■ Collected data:
━━━━━━━━
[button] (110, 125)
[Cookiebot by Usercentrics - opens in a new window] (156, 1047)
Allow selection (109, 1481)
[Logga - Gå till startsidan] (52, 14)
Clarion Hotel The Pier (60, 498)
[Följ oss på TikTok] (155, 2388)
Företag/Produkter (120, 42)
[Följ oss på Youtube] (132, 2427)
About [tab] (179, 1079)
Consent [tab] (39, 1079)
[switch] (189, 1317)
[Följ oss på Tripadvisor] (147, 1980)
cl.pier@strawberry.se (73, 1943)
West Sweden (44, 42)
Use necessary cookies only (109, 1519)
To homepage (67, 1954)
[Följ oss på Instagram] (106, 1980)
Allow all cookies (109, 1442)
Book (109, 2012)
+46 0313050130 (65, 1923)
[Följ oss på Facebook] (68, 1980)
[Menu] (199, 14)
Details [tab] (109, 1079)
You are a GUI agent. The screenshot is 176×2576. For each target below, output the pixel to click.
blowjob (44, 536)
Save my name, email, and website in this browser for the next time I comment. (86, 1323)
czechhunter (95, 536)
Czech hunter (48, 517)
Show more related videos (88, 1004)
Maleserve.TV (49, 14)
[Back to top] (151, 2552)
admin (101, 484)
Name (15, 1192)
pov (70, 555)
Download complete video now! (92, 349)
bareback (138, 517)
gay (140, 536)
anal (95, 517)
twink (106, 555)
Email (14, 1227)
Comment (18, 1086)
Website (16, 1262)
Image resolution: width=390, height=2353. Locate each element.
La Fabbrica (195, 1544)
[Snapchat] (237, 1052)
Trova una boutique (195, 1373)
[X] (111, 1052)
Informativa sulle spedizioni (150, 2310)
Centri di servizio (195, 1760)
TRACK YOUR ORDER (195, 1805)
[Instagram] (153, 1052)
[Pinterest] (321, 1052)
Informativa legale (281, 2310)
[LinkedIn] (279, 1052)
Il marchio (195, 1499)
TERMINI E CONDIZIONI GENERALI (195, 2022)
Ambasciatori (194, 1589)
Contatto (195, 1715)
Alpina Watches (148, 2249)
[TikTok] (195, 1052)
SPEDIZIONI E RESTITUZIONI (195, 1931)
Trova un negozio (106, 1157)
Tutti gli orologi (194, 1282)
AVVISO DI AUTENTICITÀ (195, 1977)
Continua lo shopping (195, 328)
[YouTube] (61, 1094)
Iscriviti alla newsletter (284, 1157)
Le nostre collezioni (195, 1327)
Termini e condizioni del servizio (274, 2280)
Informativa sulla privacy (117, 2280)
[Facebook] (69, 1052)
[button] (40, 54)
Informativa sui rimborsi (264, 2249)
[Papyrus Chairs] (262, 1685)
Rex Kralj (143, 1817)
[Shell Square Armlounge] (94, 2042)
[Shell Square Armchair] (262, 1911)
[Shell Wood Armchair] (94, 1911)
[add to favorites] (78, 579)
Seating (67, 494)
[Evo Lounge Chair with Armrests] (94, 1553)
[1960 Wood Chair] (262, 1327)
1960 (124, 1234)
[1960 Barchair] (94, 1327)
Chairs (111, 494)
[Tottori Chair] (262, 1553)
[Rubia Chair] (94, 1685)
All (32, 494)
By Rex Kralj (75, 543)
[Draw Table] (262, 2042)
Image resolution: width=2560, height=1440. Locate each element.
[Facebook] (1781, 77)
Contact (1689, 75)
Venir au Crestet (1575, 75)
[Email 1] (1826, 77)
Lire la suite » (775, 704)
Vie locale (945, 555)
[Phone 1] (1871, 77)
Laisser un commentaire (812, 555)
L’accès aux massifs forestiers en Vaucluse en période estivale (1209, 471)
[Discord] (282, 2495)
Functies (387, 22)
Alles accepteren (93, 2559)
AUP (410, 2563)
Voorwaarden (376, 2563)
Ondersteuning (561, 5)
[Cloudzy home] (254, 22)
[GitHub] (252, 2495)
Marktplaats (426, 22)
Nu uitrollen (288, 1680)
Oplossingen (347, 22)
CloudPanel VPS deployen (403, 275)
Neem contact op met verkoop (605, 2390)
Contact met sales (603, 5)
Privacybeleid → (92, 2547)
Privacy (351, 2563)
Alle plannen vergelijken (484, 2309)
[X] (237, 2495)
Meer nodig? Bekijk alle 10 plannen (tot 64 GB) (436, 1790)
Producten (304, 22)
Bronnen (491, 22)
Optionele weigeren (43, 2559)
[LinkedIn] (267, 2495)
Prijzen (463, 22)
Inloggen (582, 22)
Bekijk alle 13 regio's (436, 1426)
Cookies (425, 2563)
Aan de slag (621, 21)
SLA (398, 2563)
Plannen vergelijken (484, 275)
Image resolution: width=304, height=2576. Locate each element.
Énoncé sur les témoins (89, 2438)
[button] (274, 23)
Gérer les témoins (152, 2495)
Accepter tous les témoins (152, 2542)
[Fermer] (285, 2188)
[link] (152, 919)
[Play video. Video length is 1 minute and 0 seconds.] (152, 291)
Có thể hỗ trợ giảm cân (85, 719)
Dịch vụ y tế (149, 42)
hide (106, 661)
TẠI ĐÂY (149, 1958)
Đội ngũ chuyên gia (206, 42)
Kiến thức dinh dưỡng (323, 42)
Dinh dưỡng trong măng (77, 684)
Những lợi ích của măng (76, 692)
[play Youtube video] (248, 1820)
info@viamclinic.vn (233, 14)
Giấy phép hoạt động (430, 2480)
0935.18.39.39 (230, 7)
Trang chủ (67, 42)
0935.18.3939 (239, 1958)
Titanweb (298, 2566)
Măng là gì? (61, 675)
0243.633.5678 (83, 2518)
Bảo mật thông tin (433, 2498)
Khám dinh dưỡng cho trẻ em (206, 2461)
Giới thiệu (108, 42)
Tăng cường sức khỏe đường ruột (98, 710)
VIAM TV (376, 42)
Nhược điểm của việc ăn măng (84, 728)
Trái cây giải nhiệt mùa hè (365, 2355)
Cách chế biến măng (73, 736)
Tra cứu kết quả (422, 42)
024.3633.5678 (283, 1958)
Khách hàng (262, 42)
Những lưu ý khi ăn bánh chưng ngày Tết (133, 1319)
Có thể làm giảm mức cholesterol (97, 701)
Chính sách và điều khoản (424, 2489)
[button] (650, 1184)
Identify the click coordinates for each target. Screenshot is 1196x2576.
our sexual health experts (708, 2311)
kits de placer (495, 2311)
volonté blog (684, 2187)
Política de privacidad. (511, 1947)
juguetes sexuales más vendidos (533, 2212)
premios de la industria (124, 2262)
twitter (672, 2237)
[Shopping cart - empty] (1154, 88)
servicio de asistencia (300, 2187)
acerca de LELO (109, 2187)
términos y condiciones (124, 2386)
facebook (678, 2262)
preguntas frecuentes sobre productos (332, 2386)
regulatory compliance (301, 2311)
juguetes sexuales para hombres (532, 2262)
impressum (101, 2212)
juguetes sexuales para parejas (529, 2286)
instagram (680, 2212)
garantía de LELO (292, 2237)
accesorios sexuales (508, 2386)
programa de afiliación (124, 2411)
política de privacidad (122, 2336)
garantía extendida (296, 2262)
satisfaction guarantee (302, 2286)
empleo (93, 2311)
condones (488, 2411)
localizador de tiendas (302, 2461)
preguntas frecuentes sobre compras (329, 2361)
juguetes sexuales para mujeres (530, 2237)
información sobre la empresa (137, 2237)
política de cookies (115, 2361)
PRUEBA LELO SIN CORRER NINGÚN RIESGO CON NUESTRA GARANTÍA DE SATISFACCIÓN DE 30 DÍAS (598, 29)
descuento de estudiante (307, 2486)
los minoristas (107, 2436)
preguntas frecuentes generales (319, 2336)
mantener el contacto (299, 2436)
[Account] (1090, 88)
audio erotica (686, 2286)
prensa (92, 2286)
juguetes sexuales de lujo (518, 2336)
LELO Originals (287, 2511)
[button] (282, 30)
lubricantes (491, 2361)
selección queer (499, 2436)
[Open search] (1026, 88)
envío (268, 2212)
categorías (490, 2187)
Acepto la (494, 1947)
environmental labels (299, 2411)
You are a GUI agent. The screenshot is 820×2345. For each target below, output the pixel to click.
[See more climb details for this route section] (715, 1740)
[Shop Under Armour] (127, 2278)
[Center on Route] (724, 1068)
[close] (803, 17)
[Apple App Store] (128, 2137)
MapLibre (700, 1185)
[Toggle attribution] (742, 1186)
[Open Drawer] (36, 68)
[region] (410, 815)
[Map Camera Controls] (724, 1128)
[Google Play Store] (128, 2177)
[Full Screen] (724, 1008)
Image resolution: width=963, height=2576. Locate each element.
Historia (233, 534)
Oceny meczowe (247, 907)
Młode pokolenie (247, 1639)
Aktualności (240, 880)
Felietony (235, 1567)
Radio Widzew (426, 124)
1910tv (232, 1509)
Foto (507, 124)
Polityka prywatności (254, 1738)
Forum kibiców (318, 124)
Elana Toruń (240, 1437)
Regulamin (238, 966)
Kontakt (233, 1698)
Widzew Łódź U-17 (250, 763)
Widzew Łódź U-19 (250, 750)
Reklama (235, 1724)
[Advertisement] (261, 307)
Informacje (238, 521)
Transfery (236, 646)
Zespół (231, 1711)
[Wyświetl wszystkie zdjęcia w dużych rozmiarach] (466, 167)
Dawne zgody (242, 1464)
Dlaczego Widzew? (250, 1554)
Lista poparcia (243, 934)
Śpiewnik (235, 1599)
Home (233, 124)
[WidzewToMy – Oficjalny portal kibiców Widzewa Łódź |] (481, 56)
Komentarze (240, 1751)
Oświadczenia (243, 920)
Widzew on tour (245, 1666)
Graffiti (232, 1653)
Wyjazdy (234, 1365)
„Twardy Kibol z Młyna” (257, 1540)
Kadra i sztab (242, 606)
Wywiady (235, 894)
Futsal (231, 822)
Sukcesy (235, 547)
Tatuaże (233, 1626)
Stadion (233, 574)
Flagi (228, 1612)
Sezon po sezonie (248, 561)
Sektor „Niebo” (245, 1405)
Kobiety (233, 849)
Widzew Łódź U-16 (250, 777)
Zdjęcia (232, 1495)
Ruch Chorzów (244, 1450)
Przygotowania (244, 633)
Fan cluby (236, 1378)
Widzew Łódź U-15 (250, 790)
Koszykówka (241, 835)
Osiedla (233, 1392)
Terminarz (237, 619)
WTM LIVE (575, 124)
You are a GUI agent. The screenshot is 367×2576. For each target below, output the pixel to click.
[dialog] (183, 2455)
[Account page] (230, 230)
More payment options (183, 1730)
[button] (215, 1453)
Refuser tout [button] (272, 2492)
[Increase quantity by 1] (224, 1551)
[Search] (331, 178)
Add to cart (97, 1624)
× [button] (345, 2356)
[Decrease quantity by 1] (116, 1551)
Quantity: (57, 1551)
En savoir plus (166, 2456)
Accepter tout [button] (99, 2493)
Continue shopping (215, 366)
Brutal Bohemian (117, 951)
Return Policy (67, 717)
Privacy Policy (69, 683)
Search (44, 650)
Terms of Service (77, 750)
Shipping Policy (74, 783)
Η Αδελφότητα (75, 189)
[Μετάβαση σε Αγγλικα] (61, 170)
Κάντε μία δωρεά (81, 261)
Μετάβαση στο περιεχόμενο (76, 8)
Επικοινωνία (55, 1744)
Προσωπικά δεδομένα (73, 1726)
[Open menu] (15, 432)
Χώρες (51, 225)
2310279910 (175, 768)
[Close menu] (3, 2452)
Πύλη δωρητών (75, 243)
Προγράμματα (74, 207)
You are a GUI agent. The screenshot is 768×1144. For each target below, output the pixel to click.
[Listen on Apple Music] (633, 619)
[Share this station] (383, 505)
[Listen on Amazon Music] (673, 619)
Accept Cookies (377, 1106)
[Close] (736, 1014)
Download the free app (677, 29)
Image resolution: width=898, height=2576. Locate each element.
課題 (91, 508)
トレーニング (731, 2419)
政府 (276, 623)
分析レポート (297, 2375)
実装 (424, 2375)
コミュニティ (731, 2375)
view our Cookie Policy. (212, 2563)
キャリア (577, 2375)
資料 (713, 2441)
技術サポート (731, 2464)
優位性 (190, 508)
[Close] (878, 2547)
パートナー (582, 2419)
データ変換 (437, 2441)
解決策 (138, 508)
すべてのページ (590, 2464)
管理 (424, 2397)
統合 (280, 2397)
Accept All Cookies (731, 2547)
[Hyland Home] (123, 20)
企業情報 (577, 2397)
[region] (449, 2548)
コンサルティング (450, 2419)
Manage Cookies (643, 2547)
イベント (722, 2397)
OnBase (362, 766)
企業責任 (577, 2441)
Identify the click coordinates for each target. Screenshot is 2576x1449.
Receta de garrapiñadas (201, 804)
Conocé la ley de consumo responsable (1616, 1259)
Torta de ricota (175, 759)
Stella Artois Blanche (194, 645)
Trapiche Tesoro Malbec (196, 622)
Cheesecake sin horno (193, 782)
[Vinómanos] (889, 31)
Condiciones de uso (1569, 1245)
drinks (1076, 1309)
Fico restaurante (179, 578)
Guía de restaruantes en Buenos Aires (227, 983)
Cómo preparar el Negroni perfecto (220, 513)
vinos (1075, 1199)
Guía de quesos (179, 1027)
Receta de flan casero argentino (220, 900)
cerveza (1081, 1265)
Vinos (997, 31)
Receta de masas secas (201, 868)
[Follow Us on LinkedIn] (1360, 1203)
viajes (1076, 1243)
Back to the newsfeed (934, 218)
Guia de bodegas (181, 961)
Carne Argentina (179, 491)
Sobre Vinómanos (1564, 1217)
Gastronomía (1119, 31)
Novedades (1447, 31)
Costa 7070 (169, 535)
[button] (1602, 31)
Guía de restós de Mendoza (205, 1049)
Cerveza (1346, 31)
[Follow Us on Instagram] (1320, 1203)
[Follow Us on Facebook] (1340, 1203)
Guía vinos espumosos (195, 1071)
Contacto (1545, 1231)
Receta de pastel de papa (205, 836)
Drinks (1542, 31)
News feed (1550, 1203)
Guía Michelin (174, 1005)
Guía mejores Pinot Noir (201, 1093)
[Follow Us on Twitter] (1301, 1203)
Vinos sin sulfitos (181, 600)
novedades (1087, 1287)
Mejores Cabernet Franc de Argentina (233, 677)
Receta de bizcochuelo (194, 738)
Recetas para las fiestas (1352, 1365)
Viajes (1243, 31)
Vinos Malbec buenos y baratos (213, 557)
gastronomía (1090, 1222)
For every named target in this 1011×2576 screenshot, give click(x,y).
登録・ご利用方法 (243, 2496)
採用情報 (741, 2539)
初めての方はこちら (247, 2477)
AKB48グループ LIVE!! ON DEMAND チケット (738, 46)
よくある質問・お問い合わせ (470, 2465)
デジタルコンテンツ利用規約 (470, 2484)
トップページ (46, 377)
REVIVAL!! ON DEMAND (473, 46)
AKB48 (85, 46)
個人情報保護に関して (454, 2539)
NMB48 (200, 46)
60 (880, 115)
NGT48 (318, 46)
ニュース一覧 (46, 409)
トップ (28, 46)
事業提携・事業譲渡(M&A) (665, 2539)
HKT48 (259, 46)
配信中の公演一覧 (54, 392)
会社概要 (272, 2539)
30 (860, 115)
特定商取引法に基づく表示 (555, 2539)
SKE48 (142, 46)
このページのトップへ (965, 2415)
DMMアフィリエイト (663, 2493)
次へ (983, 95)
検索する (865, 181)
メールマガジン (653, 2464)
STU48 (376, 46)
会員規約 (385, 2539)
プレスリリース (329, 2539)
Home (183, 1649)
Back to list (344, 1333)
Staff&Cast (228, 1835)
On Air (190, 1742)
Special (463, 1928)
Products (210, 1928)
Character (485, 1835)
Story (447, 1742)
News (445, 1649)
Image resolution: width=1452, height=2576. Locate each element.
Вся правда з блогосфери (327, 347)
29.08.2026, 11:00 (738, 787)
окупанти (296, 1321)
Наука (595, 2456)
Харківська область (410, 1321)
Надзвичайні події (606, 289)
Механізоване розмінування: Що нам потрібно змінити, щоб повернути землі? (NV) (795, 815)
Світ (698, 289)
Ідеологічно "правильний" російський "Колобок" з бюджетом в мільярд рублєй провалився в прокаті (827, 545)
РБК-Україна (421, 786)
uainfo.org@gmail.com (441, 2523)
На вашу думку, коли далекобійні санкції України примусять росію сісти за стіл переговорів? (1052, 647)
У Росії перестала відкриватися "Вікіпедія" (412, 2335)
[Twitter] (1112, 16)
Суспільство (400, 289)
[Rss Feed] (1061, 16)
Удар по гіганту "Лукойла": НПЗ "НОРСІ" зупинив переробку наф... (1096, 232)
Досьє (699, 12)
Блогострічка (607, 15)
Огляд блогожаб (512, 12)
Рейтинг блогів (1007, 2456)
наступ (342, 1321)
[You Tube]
━━━━━━━━
■ Exercise aim: Repeat exactly the lines from the line containing "NMB48 (200, 46)" through the last line of the records above, including both, and nothing else.

■ Reply:
NMB48 (200, 46)
60 (880, 115)
NGT48 (318, 46)
ニュース一覧 (46, 409)
トップ (28, 46)
事業提携・事業譲渡(M&A) (665, 2539)
HKT48 (259, 46)
配信中の公演一覧 (54, 392)
会社概要 (272, 2539)
30 (860, 115)
特定商取引法に基づく表示 (555, 2539)
SKE48 (142, 46)
このページのトップへ (965, 2415)
DMMアフィリエイト (663, 2493)
次へ (983, 95)
検索する (865, 181)
メールマガジン (653, 2464)
STU48 (376, 46)
会員規約 (385, 2539)
プレスリリース (329, 2539)
Home (183, 1649)
Back to list (344, 1333)
Staff&Cast (228, 1835)
On Air (190, 1742)
Special (463, 1928)
Products (210, 1928)
Character (485, 1835)
Story (447, 1742)
News (445, 1649)
Image resolution: width=1452, height=2576. Locate each element.
Вся правда з блогосфери (327, 347)
29.08.2026, 11:00 (738, 787)
окупанти (296, 1321)
Наука (595, 2456)
Харківська область (410, 1321)
Надзвичайні події (606, 289)
Механізоване розмінування: Що нам потрібно змінити, щоб повернути землі? (NV) (795, 815)
Світ (698, 289)
Ідеологічно "правильний" російський "Колобок" з бюджетом в мільярд рублєй провалився в прокаті (827, 545)
РБК-Україна (421, 786)
uainfo.org@gmail.com (441, 2523)
На вашу думку, коли далекобійні санкції України примусять росію сісти за стіл переговорів? (1052, 647)
У Росії перестала відкриватися "Вікіпедія" (412, 2335)
[Twitter] (1112, 16)
Суспільство (400, 289)
[Rss Feed] (1061, 16)
Удар по гіганту "Лукойла": НПЗ "НОРСІ" зупинив переробку наф... (1096, 232)
Досьє (699, 12)
Блогострічка (607, 15)
Огляд блогожаб (512, 12)
Рейтинг блогів (1007, 2456)
наступ (342, 1321)
[You Tube]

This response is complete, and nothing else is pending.